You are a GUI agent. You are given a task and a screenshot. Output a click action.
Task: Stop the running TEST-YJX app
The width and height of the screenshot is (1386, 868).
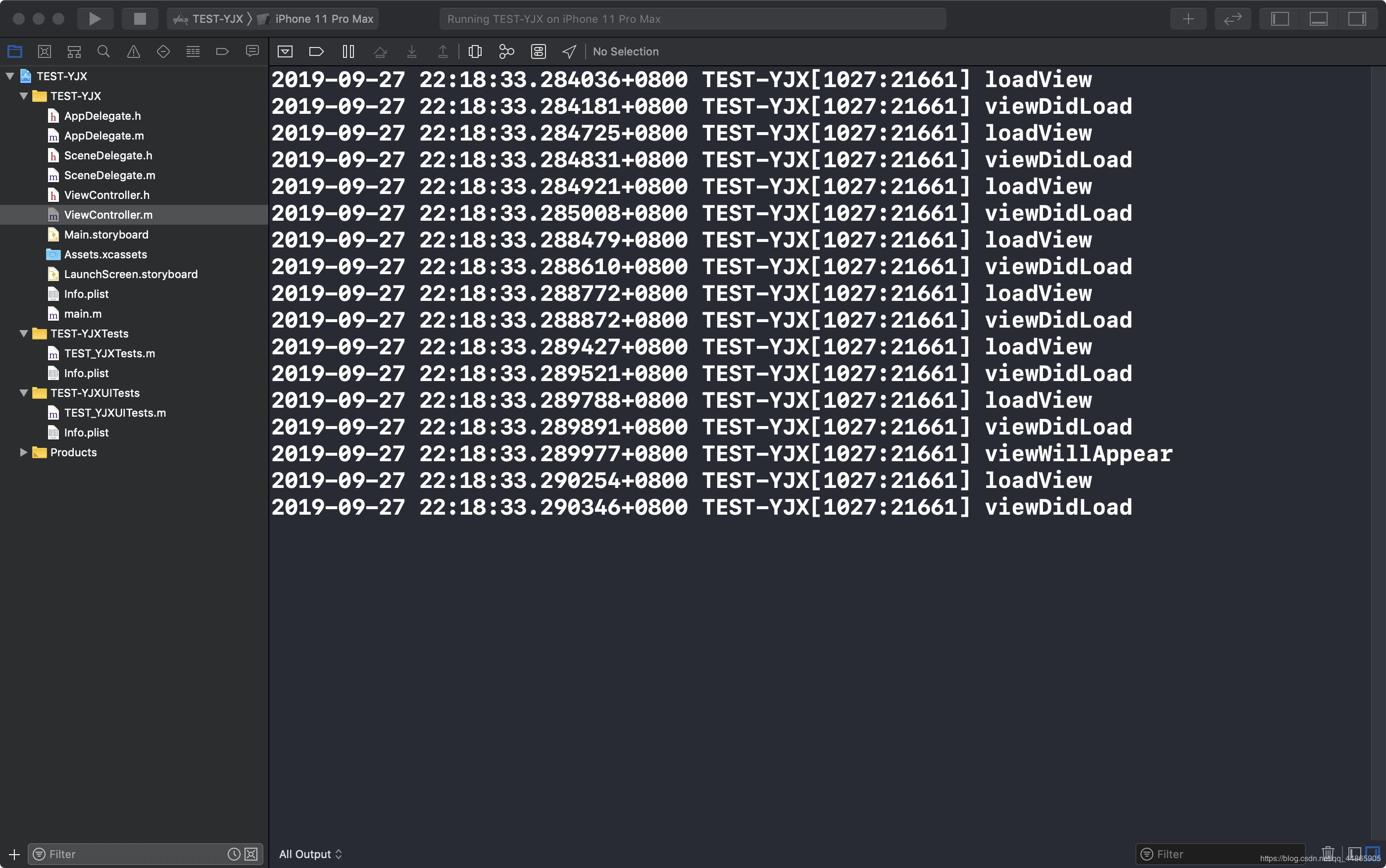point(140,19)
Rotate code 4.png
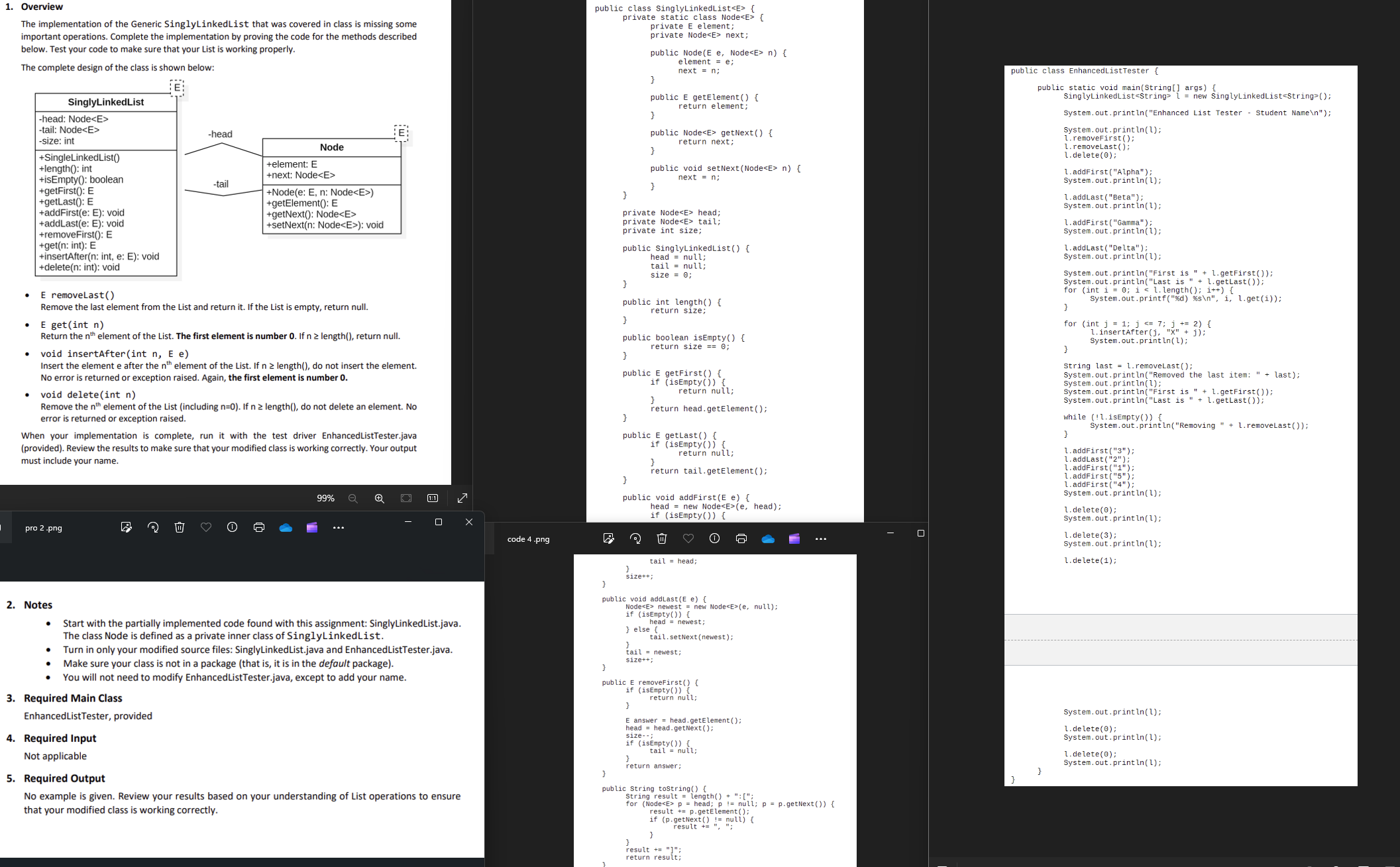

____________

PROBLEM DESCRIPTION: Keep the pictures out of the copy and write out the data exactly as it stands.

EXERCISE SOLUTION:
You are a GUI agent. You are given a task and a screenshot. Output a click action.
Task: Stop the running TEST-YJX app
The width and height of the screenshot is (1386, 868).
point(140,19)
Rotate code 4.png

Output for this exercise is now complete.